▶ TEXT BLOCK:
The superiority theory of humor traces back to Plato and Aristotle, and Thomas Hobbes' Leviathan. This theory explains that a person laughs about misfortunes of others, because these misfortunes assert the person's superiority on the background of shortcomings of others. [1]

For Aristotle, we laugh at inferior or ugly individuals, because we feel a joy at being superior to them.[2] Socrates was reported by Plato as saying that the ridiculous was characterized by a display of self-ignorance.[3]

[edit] Incongruity

The incongruity theory states that humor is perceived at the moment of realization of incongruity between a concept involved in a certain situation and the real objects thought to be in some relation to the concept.[1]

Since the main point of the theory is not the incongruity per se, but its realization and resolution (i.e, putting the objects in question into the real relation), it is often called the incongruity-resolution theory.[1]

Francis Hutcheson expressed in Thoughts on Laughter (1725) what became a key concept in the evolving theory of the comic: laughter as a response to the perception of incongruity.[4] Arthur Schopenhauer wrote that the perceived incongruity is between a concept and the real object it represents. Hegel shared almost exactly the same view, but saw the concept as an "appearance" and believed that laughter then totally negates that appearance. For Sigmund Freud, laughter is an "economical phenomenon" whose function is to release "psychic energy" that had been wrongly mobilized by incorrect or false expectations.

▶ TASKS FOR THIS EXERCISE:
(1) Answer these questions from the passage on theories of humor:
(a) Which work by Thomas Hobbes is named as a source of the superiority theory?
(b) By what other name is the incongruity theory often called?
(c) In what year did Francis Hutcheson's Thoughts on Laughter appear?
(2) In the entries, between the first line and the line holding "Looking at the", inclusive, change "coordinate pair" to "point" and keep everything else the same. Give back only those lines, leaving out the pictures.
The entries that follow have no connection to the passage on theories of humor.

▶ SOURCE MATERIAL:

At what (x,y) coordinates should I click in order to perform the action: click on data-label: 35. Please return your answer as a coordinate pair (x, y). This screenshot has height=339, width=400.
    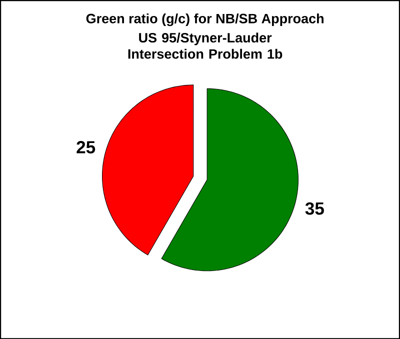
    Looking at the image, I should click on (314, 208).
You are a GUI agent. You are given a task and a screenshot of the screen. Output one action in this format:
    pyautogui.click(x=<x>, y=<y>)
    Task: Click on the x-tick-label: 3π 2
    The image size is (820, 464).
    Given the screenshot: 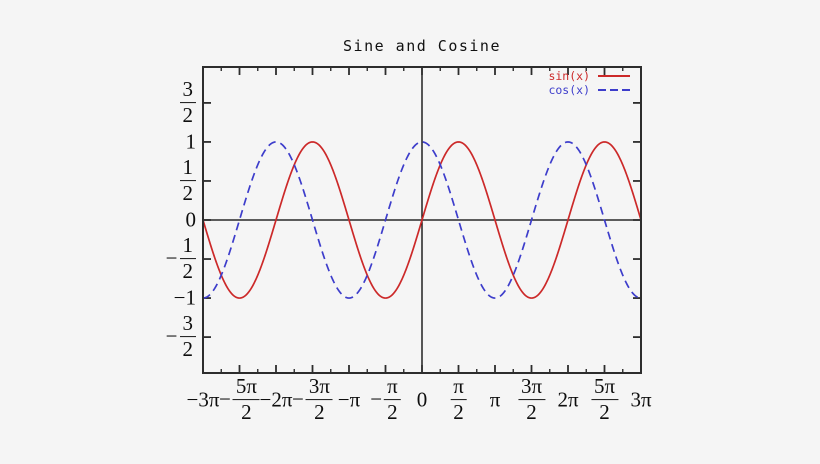 What is the action you would take?
    pyautogui.click(x=532, y=400)
    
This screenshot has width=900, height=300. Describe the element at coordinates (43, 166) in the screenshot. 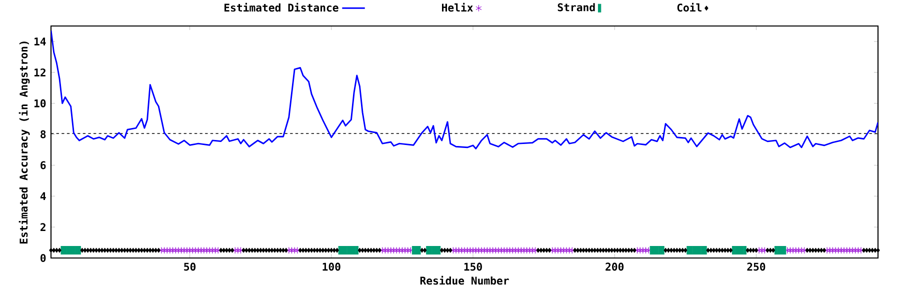

I see `y-tick-label: 6` at that location.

▶ EXERCISE ANSWERS:
(1)
(a) Leviathan
(b) The incongruity-resolution theory
(c) 1725

(2)
At what (x,y) coordinates should I click in order to perform the action: click on data-label: 35. Please return your answer as a point (x, y). This screenshot has height=339, width=400.
    Looking at the image, I should click on (314, 208).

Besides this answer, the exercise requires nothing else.